Tanjung (Suara NTB) – Pemda Kabupaten Lombok Utara (KLU) patut berterima kasih pada sosok Sutikno. Pendiri Saifana Organic Farm ini, beserta istrinya, sukses memperoleh bantuan sebesar 73.520 Dolar Amerika atau setara Rp 1,015 miliar (kurs Rp 14.000/dolar US).
Bantuan tersebut diakses oleh Sutikno dan istri dari salah satu lembaga penelitian berbasis lingkungan hidup yang ada di Washington DC. Tahun ini juga, dana tersebut dapat dikelola untuk pelestarian masyarakat adat maupun hutan adat.

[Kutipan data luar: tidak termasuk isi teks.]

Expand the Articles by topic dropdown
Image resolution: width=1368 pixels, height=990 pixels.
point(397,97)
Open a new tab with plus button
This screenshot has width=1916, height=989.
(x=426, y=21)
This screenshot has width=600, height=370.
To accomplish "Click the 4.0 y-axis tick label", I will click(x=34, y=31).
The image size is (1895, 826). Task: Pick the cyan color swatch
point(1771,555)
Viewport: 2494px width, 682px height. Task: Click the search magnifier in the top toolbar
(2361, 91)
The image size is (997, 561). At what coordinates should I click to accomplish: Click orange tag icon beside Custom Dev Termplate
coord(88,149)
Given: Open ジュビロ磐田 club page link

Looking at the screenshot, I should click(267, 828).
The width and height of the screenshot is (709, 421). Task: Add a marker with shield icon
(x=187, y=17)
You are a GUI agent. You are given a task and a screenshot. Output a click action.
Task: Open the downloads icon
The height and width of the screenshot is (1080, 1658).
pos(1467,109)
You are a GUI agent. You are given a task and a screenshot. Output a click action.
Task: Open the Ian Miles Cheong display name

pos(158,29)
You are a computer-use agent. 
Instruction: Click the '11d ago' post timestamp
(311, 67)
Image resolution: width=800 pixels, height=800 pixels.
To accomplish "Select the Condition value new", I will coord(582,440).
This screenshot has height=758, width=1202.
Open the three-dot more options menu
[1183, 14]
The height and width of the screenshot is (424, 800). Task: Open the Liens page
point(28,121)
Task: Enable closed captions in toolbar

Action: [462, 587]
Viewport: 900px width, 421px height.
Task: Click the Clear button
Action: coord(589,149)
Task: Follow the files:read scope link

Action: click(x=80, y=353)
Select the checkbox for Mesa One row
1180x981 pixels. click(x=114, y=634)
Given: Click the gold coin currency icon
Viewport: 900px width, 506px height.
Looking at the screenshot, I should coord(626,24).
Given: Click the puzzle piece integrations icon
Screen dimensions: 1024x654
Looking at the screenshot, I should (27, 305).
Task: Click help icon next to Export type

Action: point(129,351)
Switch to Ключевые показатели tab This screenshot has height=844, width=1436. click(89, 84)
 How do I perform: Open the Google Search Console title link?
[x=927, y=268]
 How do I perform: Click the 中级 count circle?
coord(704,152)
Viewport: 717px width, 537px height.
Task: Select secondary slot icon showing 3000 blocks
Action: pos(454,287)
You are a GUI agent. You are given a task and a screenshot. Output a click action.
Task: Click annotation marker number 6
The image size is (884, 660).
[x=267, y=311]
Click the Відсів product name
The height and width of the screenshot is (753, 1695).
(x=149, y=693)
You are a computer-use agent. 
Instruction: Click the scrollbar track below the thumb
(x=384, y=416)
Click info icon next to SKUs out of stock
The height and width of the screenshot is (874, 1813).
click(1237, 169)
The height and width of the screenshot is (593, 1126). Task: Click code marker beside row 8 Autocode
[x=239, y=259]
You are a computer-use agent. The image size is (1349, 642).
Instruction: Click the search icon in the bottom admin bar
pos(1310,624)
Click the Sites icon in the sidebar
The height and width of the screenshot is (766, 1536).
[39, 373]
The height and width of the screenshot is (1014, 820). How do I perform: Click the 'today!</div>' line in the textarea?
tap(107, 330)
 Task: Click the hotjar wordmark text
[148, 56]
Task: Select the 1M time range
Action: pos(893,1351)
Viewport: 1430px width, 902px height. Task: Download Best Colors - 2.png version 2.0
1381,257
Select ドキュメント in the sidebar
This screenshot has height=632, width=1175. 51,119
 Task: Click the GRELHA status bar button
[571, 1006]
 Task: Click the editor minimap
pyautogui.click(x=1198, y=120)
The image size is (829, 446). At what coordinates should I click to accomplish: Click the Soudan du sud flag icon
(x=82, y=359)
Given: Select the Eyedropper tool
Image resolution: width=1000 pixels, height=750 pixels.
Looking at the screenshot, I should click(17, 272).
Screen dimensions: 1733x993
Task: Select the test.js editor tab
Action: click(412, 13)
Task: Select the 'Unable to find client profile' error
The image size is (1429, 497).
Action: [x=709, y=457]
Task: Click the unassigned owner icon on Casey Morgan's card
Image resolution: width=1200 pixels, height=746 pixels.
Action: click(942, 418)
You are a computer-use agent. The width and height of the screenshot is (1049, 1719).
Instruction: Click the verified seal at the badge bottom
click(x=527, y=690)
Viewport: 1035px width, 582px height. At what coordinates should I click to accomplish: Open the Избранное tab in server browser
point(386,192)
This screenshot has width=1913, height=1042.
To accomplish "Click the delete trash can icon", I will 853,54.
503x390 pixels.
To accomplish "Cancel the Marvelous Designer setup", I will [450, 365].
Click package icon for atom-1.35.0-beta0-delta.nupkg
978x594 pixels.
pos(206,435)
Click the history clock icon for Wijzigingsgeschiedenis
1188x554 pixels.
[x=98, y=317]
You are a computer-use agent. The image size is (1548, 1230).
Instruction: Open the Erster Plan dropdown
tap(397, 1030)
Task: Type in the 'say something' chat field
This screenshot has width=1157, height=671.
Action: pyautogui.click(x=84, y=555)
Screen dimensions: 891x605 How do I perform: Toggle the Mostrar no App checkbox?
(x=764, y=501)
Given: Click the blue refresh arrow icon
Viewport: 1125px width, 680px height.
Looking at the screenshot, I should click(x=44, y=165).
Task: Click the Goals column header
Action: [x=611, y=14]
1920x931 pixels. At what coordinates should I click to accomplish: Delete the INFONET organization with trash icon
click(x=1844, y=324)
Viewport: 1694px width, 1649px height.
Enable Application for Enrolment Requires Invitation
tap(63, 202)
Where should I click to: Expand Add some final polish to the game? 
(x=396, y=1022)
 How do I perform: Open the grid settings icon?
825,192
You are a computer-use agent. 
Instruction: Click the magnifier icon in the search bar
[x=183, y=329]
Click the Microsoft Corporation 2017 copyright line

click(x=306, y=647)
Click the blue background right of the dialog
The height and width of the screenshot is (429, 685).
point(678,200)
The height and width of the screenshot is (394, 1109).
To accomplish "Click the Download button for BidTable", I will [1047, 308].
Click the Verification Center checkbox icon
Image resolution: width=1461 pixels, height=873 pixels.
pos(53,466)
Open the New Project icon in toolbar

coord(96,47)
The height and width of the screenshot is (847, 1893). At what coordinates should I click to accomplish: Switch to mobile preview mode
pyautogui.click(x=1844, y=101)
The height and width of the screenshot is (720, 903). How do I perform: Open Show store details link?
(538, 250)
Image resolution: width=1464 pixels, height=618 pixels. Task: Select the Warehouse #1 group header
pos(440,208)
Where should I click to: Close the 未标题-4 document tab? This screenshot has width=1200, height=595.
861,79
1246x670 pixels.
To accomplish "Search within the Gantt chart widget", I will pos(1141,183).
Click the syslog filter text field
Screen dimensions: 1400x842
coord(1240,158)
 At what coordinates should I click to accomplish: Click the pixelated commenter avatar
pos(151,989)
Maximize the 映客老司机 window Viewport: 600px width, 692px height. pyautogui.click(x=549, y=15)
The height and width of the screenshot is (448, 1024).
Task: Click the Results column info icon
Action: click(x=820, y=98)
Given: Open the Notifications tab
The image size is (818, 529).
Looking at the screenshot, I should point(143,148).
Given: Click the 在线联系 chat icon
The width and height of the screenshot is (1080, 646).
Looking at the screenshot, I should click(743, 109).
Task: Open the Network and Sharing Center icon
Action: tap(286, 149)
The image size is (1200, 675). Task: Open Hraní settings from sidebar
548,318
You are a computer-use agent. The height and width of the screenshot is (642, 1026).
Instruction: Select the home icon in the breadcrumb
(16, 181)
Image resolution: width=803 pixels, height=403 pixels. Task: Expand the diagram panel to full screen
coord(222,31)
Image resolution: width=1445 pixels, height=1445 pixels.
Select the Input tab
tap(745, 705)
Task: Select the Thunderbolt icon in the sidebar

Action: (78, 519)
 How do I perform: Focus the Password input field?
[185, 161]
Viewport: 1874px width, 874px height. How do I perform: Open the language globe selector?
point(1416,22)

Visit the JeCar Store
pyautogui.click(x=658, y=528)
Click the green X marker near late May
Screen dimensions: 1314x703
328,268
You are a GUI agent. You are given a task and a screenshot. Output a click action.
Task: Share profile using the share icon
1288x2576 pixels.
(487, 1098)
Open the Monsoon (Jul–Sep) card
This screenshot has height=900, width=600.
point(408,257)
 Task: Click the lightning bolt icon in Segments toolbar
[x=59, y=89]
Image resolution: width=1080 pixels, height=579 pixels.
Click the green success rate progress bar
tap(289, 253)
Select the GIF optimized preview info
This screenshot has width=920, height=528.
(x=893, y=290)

Kepada Suara NTB, Jumat, 26 Mei 2023, Sutikno mengungkapkan, akses bantuan luar negeri itu tidak lepas dari peran sang istri yang masih terlibat dalam salah satu Yayasan Peduli Lingkungan. Keduanya tergerak mengajukan bantuan karena melihat belum berjalannya Peraturan Daerah tentang pengakuan masyarakat hukum adat di Lombok Utara.
“Kita punya Perda tahun 2020 lalu, tapi SK Bupati sebagai tindak-lanjut Perda harus ada. Setelah saya komunikasi dengan Pak Wabup, ternyata Pemda tidak punya dana untuk mengakomodir tim dalam SK tersebut,” ungkap Sutikno.
Ia menerangkan, bantuan awal untuk masyarakat adat adalah sebesar 71.520 Dolar Amerika. Setelah bantuan dikelola dan program penguatan masyarakat di wilayah hukum adat diluncurkan, Aliansi Masyarakat Adat Nusantara (AMAN) KLU selaku pengelola dana hibah, rupanya tidak melibatkan unsur perempuan dalam SK.
“Untuk mengakomodir keterwakilan perempuan, kami minta tambahan 2.000 Dolar,dan diterima,” katanya.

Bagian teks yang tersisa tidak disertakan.